Antibodies: proteins that are produced by the body’s immune cells that attack and destroy bacteria and viruses that cause infections. Occasionally the antibodies get confused and attack the body’s own tissues, causing autoimmune disease.
TPO antibodies: these are antibodies that attack the thyroid instead of bacteria and viruses, they are a marker for autoimmune thyroid disease, which is the main underlying cause for hypothyroidism and hyperthyroidism in the United States.
Lymphocytes: cells of the immune system that produce antibodies to fight infection.
Chemokines: chemicals produced by lymphocytes that cause inflammation in affected tissues. One chemokine, CXCL10, has been reported to be elevated in the blood of patients with Hashimotos’s thyroiditis.
Hashimotos thyroidits is the most common cause of hypothyroidism in the United States. It is caused by lymphocytes producing antibodies that attack the thyroid and destroy the gland.
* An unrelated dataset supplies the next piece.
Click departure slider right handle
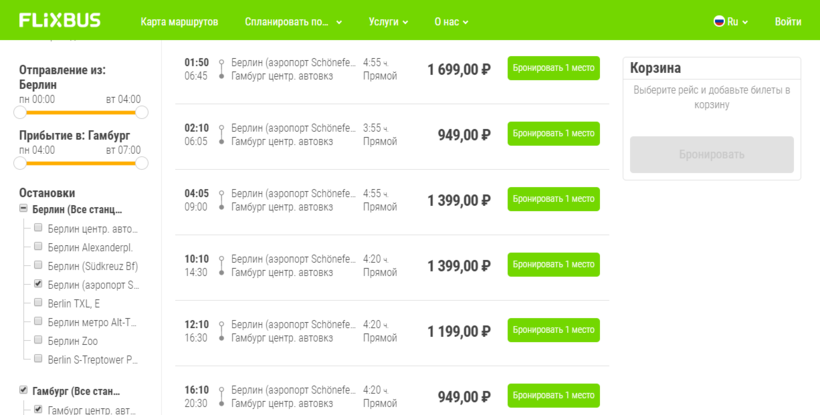This screenshot has height=415, width=820. coord(142,112)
Some thyroid antibodies, such as TPO antibodies, can be measured in the blood and are useful in diagnosing Hashimoto’s thyroiditis. However, they can also be measured in the blood of individuals who may never develop thyroid problems. While it is unknown what makes antibodies attack the thyroid, the attack begins by the antibody-producing cells secreting chemicals which activate susceptible thyroid and lymphocyte blood cells. These activated thyroid cells and lymphocytes release "chemokines" which are chemicals which cause inflammation in the thyroid, leading to hypothyroidism. Three chemokines, CXCL9, CXCL10 and CXCL11, have been measured in blood, but only CXCL10 has been consistently high in Hashimoto’s patients. This study measured CXCL 9 and 11 to determine if blood levels were higher in Hashimoto’s patients. If so, they could become additional tests which might improve the ability to predict the future course of Hashimoto’s thyroiditis in individual patients.
THE FULL ARTICLE TITLE:
Antonelli A et al Increase of circulating CXCL 9 and CXCL 11 associated with euthyroid or subclinically hypothyroid autoimmune thyroiditis. J Clin Endocrinology and Metab., 2011, 96:1859-63.
SUMMARY OF THE STUDY
A total of 141 patients with Hashimoto’s thyroiditis were studied. Most had positive TPO antibodies, hypothyroidism or typical ultrasound features of Hashimotos’s thyroiditis. They were compared to patients with negative TPO antibodies, both with and without thyroid problems.
The results were that blood levels of CXCL9 and CXCL11 were higher in the Hashimoto’s patients than the two other groups, especially when patients were hypothyroid, had characteristic ultrasound features or were older than 50.
WHAT ARE THE IMPLICATIONS OF THIS STUDY?
This study suggests that blood levels of the chemokines CXCL 9 and 11 may become newer tests to predict which patients with positive TPO antibodies will develop hypothyroidism. This may allow earlier detection and treatment of patients with Hashimoto’s thyroiditis.